Capacity Planning and Placement Strategies

An objective shared by users and providers of ICT infrastructures is to limit as much as possible the operational costs while providing the expected and requested quality of service (QoS). To optimize this cost while meeting QoS requirements, data and applications have to be placed in the best possible way onto physical resources according to data sources, data types (stream, graphs), application constraints (real-time requirements) and objective functions. Furthermore, the placement of applications must evolve through time to cope with the fluctuations in terms of application resource needs as well as the physical events that occur at the infrastructure level (resource creation/removals, hardware failures, etc.). This placement problem, a.k.a. the deployment and reconfiguration challenge as it will be described in Section 3.3, can be modelized in many different ways, most of the time by multi-dimensional and multi-objective bin-packing problems or by scheduling problems which are known to be difficult to solve. Many studies have been performed, for example, to optimize the placement of virtual machines onto ICT infrastructures  [81]. STACK will inherit the knowledge acquired through previous activities in this domain, particularly its use of constraint programming strategies in autonomic managers  [77], [76], relying on MAPE (monitor, analyze, plan, and execute) control loops. While constraint programming approaches are known to hardly scale, they enable the composition of various constraints without requiring to change heuristic algorithms each time a new constraint has to be considered  [75]. We believe it is a strong advantage to deal with the diversity brought by geo-distributed ICT infrastructures. Moreover, we have shown in previous work that decentralized approaches can tackle the scalability issue while delivering placement decisions good enough and sometimes close to the optimal  [91].

Leveraging this expertise, we propose, first, to identify new constraints raised by massively geo-distributed infrastructures (e.g., data locality, energy, security, reliability and the heterogeneity and mobility of the underlying infrastructure).
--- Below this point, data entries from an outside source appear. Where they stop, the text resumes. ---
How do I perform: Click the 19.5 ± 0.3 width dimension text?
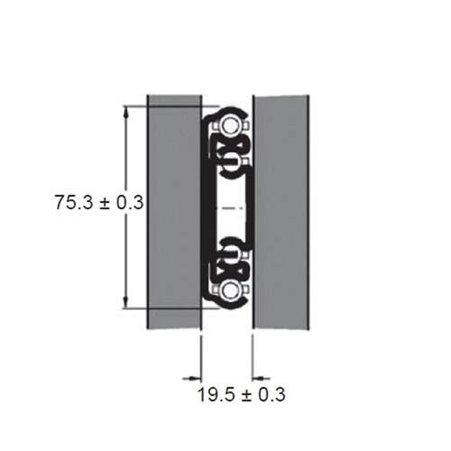tap(242, 394)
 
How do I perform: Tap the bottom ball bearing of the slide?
tap(231, 289)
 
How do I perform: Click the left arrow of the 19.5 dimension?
tap(192, 377)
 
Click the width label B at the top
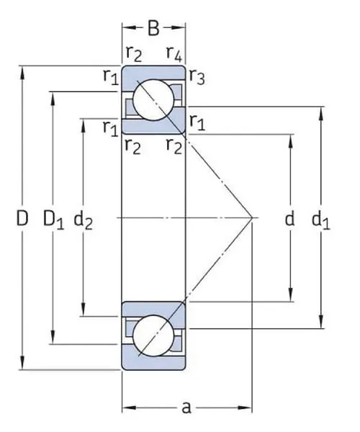point(153,29)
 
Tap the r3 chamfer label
point(197,78)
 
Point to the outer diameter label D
point(22,219)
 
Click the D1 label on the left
point(53,219)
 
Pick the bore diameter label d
point(289,219)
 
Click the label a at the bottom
point(186,408)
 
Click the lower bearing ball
point(153,333)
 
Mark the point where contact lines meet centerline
point(251,217)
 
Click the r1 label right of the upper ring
point(197,122)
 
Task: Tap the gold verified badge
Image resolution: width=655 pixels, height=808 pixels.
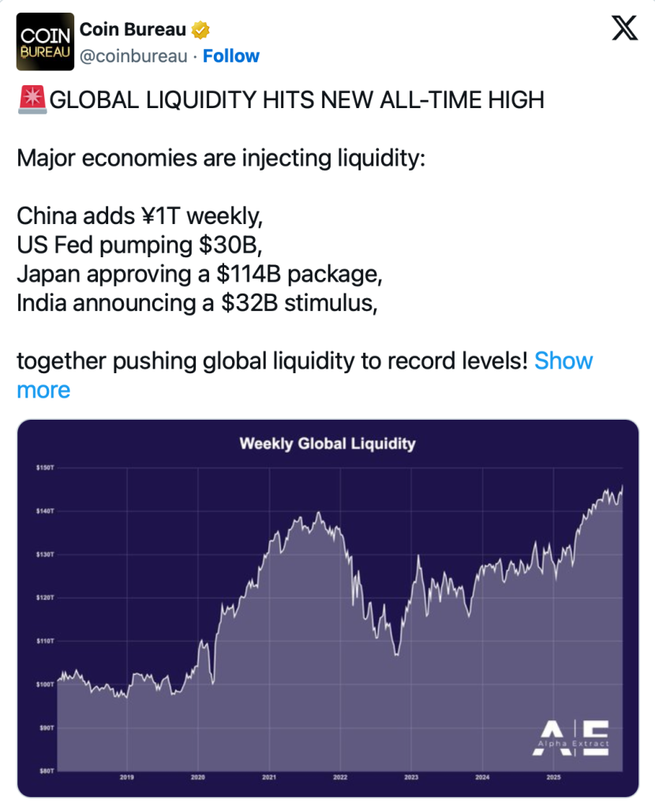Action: [x=201, y=30]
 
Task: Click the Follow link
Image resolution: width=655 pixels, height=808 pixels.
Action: [x=231, y=56]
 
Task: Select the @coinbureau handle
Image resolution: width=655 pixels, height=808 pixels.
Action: [x=134, y=56]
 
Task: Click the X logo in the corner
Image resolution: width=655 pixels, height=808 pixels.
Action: [x=626, y=29]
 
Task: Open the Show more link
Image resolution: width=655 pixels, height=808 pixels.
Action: [x=304, y=376]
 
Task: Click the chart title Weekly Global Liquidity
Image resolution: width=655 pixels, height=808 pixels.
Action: [x=327, y=443]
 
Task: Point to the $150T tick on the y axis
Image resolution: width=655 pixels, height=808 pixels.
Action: [x=44, y=468]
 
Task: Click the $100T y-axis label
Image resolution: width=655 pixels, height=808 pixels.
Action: [x=44, y=683]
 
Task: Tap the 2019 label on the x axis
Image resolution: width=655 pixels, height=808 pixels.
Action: [x=127, y=777]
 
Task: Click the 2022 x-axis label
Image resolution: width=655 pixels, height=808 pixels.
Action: [x=340, y=777]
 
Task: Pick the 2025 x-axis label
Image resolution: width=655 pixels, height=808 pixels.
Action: [x=553, y=777]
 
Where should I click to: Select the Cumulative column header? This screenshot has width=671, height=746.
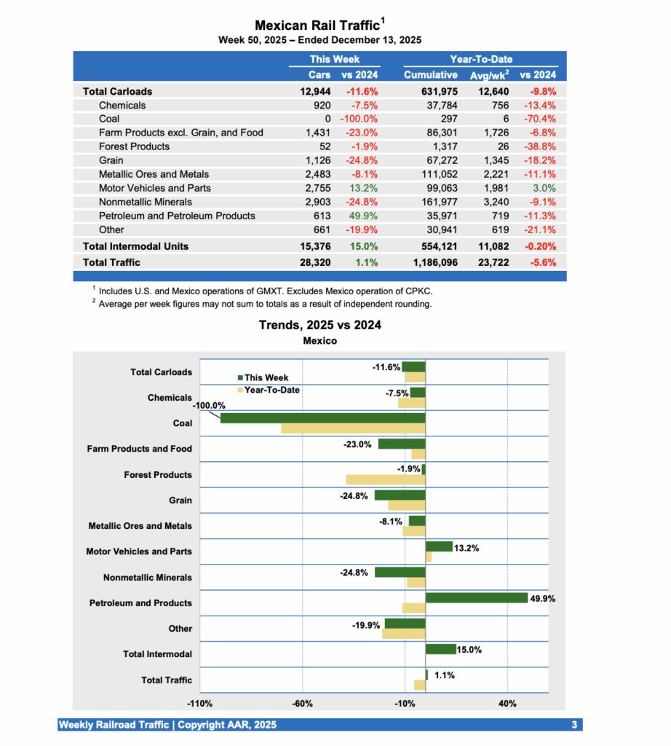[431, 74]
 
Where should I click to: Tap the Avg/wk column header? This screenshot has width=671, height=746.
[489, 74]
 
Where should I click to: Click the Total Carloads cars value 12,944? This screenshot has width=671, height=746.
[315, 92]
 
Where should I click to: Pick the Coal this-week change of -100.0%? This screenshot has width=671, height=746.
[358, 119]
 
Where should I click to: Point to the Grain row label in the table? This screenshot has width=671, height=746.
[111, 161]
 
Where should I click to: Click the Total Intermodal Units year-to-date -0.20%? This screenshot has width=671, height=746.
[539, 247]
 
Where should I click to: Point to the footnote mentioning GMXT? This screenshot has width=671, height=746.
[265, 290]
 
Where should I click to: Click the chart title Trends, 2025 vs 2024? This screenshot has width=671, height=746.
[319, 325]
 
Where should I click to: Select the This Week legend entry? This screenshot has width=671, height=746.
[266, 377]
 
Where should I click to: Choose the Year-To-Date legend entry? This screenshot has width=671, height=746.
[271, 390]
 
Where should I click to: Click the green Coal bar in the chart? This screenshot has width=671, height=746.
[322, 418]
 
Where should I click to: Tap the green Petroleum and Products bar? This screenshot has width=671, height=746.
[476, 598]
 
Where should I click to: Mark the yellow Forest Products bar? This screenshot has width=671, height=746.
[385, 479]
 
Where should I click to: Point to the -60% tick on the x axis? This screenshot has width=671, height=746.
[302, 704]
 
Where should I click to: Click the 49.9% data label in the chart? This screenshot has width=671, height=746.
[544, 599]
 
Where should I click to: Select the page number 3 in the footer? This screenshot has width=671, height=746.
[574, 725]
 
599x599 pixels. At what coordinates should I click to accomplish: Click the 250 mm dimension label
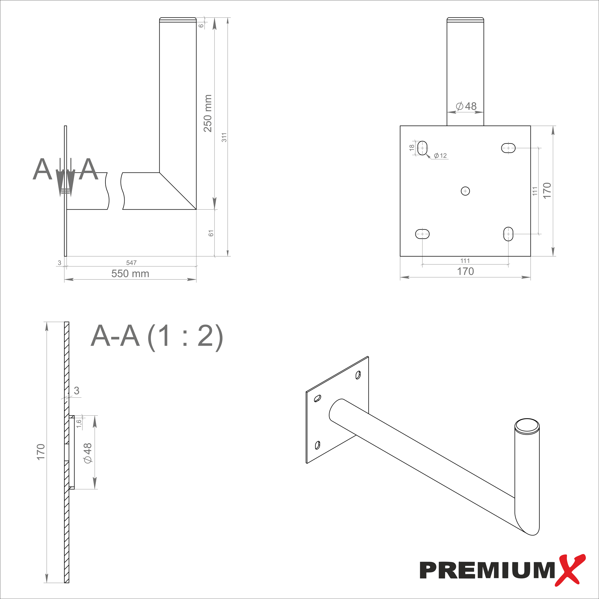point(208,113)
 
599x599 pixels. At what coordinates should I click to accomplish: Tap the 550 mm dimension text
point(130,273)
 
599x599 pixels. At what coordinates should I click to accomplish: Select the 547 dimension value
point(131,263)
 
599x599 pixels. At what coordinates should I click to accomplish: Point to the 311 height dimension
point(224,137)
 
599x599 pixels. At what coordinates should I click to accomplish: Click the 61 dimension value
point(211,233)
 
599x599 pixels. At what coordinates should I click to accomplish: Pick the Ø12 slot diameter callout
point(440,156)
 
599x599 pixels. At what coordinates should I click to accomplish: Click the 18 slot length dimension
point(412,148)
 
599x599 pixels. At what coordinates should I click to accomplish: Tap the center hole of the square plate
point(465,191)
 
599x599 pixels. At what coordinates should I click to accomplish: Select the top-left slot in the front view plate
point(422,148)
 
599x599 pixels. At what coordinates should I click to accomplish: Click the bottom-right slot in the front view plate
point(508,234)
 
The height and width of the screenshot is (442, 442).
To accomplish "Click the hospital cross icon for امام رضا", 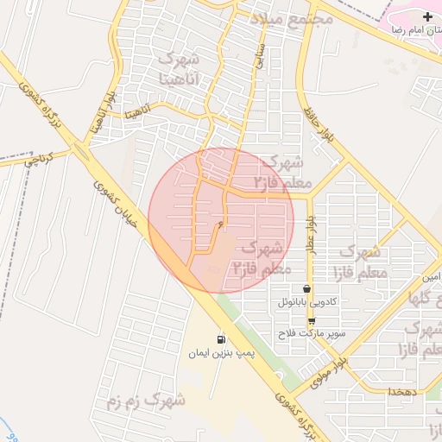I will click(x=427, y=17).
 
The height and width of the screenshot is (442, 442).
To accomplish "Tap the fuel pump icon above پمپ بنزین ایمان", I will click(x=222, y=339).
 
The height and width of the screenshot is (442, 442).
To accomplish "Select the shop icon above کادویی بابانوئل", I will click(x=306, y=289).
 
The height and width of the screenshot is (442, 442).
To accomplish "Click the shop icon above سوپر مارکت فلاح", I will click(x=311, y=320).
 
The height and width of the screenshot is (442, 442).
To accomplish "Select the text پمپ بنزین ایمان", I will click(x=222, y=353).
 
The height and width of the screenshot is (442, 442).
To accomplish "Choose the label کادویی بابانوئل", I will click(x=307, y=303).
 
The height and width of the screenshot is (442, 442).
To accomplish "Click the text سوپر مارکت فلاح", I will click(x=311, y=333).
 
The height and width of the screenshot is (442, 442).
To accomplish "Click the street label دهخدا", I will click(x=403, y=392).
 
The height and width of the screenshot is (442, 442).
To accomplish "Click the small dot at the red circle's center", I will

Based on this preliminary study, we will explore new placement strategies not only for computation sandboxes but for data (location, replication, streams, etc.) in order to benefit from the geo-distribution of resources and meet the required QoS.These investigations should lead to collaborations with operational research and optimization groups such as TASC, another research group from IMT Atlantique.

Second, we will leverage contributions made on the previous axis “Performance Characterization of Low-Level Building Blocks” to determine how the deployment of the different units (software components and data sets) should be executed in order to reduce as much as possible the time to reconfigure the system (i.e., the Execution phase in the control loop). In some recent work  [87], we have shown that the provisioning of a new virtual machine should be done carefully to mitigate boot penalties. More generally, proposing an efficient action plan for the Execution phase will be a major point as Wide-Area-Network specifics may lead to significant delays, in particular when the amount of data to be manipulated is important.

Finally, we will investigate new approaches to decentralize the placement process while considering the geo-distributed context. Among the different challenges to address, we will study how a combination of autonomic managers, at both the infrastructure and application levels  [63], could be proposed in a decentralized manner. Our first idea is to geo-distribute a fleet of small control loops over the whole infrastructure. By improving the locality of data collection and weakening combinatorics, these loops would allow the system to address responsiveness and quality expectations.